抄録
【目的】
通所介護サービスにおいても身体機能の維持・改善を目的とした筋力トレーニングなどを行っている事業所が増え、利用者に対する身体機能の推移や低下の要因分析などの報告が散見される。虚弱高齢者は外的環境に対する適応能力が低いために社会的活動性が低下しやすく、身体活動量の低下、ADL能力や身体機能までも低下する。今回、外的環境として近隣住環境を取り上げ、1年間の身体機能や活動状況の変化との関連性について検討した。
【方法】
A通所介護サービス利用者25名のうち平成21年4~6月に初回、平成22年4~6月に2回目の評価を実施し、2~3回/週の利用時に自転車エルゴメーターや歩行、下肢筋力トレーニングといった運動療法を継続的に実施した19名(男性3名・女性16名,年齢81.4±5.5歳)を対象とした。近隣住環境は、自宅周囲の歩行に影響する環境要因の質問からなる簡易版近隣歩行環境質問紙を用いた。今回は世帯密度を除いた7要因の合計29点満点(ANEWS;点)で算出した。身体機能の項目は端座位にて裸足両足で体重計を垂直方向に押した測定値を体重で除した下肢荷重比(%)、10mの最大歩行速度である10m最大(m/min)、自由速度におけるTimed Up and Go Test(TUG;秒)、機能的自立度評価(FIM;点)、身体活動の指標に老研式活動能力指標(老研式;点)、運動強度別に遂行時間を問う国際標準化身体活動質問表による消費カロリー(IPAQ;kcal)を用いた。IPAQは1Lあたりの酸素消費量を0.005kcal、活動強度と歩行速度によって1~8METsという基準を用いて基礎代謝を除いた1日平均の身体活動量を算出した。統計処理はt-test、pearson積率相関係数を求め、統計学的有意水準を5%とした。
【説明と同意】
ヘルシンキ宣言を尊重し、研究内容および公表について書面にて同意を得て、研究同意の撤回がいつでも可能なことを説明し、個人が特定されないように配慮して分析した。
【結果】
対象者19名平均ANEWSは15.4±2.5(10.8~21.4)点。ANEWSは老研式の初回(r=0.455,p<0.05)と2回目 (r=0.568,p<0.01)、IPAQの初回(r=0.476,p<0.05)と2回目(r=0.475,p<0.05)と有意な相関関係を認めた。
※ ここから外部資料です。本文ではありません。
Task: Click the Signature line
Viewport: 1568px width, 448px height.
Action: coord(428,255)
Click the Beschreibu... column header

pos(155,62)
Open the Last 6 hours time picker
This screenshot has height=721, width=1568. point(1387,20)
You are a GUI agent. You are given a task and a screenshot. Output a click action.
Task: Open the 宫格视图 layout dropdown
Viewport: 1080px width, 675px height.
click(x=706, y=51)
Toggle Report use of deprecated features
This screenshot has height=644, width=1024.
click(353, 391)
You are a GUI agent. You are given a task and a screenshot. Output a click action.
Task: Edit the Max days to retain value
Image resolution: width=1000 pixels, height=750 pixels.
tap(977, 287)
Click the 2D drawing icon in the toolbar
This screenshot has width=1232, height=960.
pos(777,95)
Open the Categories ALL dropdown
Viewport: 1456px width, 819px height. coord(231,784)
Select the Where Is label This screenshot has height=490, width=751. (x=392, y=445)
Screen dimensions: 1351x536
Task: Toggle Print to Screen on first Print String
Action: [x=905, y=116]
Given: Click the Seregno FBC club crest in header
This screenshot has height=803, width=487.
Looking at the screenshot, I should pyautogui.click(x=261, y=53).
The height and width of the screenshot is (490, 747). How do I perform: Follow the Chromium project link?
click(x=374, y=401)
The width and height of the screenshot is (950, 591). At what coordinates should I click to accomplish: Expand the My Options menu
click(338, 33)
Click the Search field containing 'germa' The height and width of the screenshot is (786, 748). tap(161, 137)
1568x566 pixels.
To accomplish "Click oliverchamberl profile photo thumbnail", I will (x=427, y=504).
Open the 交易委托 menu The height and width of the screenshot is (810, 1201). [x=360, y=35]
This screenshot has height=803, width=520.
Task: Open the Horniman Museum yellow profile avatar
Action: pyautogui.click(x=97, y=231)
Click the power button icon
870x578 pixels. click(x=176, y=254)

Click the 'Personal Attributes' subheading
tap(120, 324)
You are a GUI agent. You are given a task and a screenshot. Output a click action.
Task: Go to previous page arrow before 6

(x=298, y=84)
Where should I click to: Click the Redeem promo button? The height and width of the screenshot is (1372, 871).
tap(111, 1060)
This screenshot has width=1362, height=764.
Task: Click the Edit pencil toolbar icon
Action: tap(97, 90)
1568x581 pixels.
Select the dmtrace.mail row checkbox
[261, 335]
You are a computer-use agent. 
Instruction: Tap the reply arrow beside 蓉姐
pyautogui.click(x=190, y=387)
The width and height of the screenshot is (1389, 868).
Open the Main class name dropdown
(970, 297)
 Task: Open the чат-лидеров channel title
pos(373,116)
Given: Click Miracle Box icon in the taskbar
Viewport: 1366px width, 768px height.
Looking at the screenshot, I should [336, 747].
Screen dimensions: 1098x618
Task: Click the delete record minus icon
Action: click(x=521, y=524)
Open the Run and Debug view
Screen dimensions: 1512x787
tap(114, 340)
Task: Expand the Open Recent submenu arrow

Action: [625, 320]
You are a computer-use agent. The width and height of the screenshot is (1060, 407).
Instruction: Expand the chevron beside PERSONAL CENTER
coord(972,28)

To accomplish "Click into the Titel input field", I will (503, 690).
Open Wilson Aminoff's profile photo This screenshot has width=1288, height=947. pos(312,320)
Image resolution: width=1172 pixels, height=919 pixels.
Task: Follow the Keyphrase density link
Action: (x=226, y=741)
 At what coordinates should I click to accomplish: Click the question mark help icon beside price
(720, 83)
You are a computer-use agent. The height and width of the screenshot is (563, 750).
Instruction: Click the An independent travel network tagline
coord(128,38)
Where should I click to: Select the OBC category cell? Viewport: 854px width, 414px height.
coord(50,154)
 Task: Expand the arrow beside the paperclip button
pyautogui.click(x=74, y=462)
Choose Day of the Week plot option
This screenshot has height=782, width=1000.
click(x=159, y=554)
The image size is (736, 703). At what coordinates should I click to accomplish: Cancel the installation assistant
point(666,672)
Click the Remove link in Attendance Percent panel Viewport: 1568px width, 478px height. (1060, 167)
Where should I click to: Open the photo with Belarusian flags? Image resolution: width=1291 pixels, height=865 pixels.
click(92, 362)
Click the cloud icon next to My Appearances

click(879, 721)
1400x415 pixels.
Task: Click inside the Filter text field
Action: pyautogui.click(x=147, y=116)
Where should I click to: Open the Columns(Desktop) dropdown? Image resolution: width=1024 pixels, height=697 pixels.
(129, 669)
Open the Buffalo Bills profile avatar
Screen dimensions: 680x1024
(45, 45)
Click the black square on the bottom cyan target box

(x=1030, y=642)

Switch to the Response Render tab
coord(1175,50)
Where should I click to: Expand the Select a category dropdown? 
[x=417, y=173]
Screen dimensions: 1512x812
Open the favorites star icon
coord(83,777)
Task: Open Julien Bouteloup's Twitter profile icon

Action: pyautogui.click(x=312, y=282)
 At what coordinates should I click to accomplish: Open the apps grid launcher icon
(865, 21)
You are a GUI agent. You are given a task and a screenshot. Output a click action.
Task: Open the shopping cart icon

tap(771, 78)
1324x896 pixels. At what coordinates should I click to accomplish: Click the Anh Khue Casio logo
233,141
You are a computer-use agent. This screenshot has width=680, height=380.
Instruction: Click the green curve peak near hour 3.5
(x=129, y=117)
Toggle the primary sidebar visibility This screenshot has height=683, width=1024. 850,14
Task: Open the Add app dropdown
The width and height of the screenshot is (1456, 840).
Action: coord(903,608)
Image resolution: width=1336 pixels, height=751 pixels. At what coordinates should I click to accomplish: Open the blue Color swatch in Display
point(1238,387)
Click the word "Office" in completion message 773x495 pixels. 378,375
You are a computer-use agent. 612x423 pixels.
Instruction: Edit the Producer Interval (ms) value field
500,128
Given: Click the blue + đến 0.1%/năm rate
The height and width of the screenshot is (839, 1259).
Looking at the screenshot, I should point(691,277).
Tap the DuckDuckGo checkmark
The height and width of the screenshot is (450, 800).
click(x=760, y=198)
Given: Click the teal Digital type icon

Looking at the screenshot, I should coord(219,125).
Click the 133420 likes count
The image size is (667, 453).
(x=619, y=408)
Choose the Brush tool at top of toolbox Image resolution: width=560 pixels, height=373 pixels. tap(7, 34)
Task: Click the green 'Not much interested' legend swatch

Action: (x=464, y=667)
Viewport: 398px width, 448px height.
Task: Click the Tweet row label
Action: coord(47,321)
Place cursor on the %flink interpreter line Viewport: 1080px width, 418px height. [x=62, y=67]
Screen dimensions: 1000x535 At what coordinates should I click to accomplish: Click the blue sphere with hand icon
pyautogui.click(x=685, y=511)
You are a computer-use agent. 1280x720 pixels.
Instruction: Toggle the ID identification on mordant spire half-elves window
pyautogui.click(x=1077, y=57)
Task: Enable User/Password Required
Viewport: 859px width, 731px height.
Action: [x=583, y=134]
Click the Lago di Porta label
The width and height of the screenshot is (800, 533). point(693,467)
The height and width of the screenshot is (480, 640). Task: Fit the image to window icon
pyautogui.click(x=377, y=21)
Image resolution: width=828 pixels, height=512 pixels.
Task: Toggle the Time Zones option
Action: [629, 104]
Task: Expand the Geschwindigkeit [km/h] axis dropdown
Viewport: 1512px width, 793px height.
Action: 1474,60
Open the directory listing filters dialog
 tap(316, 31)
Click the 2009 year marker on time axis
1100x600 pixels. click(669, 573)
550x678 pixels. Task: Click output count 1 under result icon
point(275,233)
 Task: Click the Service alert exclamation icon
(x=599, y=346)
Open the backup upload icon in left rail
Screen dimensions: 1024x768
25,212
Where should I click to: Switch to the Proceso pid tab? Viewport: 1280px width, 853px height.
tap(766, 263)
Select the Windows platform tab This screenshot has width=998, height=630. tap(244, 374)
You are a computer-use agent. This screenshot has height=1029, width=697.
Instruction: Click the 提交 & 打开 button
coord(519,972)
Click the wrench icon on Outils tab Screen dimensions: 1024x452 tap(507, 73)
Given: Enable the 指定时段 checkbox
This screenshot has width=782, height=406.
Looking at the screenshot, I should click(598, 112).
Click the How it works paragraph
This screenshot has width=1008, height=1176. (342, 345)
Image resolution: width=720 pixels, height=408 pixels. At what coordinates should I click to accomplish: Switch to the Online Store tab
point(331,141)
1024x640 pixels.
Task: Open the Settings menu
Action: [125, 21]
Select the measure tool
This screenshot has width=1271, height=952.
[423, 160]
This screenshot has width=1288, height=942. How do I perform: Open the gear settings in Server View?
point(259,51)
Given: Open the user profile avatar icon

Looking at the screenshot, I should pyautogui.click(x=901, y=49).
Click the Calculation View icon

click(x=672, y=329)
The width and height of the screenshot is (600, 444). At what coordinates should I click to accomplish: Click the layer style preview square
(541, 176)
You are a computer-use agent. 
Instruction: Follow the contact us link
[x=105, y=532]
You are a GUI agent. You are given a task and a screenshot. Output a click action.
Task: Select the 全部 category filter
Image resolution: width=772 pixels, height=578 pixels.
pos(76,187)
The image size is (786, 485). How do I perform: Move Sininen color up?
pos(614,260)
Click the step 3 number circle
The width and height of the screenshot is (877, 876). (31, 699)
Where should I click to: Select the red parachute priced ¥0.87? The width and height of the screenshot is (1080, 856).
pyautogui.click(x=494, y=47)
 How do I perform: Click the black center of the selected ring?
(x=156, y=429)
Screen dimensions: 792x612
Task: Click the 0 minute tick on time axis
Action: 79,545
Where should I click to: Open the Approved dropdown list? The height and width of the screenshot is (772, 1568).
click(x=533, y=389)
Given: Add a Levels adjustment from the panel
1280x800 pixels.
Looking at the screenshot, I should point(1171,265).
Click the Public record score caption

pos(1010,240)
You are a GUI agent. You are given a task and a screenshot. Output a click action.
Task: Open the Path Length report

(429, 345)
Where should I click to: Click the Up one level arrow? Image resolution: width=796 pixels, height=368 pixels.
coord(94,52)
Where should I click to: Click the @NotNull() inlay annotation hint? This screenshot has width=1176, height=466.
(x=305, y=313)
初回と2回目のpaired t-testでは老研式およびIPAQともに有意差を認めなかったが、老研式は平均値で0.8点低下していた。身体活動状況の変化との関連性を検討するため、老研式とIPAQにおいて初回と2回目を比較して低下した群と維持・向上した非低下群に分けてnon-paired t-testを行った結果、老研式の低下群(n=9)と非低下群(n=10)では2回目FIM(t=-2.72,p<0.05)、IPAQの低下群(n=10)と非低下群(n=9)も2回目FIM(t=-2.21,p<0.05)に統計学的有意差を認めた。しかし、ANEWSや他の変数間では有意差を認めなかった。身体機能項目における変化(初回と2回目の差分)では、TUG差分のみがANEWS(r=-0.55,p<0.05)と2回目老研式(r=0.569,p<0.01)と相関関係を認めた。
【考察】
対象19名平均のANEWSが15.4±2.5点であり、歩行で商店や各施設まで約20分要し、交通量は少ないが横断歩道や信号機設置が十分でなく、利用者には外出機会の確保が比較的困難な環境である。老研式とIPAQは初回と2回目ともにANEWSと有意な相関関係を認め、拡大ADLのような身体活動に近隣住環境が影響することが示唆された。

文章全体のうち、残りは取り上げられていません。